What is expected — Calculate how many lines in the following records hold the word "agent", and report that number without comment.

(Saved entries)
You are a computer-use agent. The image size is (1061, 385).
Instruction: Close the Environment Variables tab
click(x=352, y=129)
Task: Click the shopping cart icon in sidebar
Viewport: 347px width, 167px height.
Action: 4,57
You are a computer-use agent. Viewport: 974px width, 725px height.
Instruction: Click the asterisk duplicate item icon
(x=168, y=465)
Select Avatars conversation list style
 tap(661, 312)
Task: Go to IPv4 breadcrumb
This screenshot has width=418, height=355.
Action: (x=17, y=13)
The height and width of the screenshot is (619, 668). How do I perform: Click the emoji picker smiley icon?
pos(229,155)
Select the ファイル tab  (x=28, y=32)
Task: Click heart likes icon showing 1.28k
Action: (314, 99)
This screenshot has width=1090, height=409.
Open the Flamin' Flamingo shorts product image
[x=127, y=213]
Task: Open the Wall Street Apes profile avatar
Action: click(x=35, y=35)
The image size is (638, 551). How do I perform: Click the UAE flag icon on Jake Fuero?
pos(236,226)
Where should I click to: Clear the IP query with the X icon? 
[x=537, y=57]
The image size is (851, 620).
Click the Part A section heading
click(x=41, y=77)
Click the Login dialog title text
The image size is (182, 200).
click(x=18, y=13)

Solution for this exercise — 2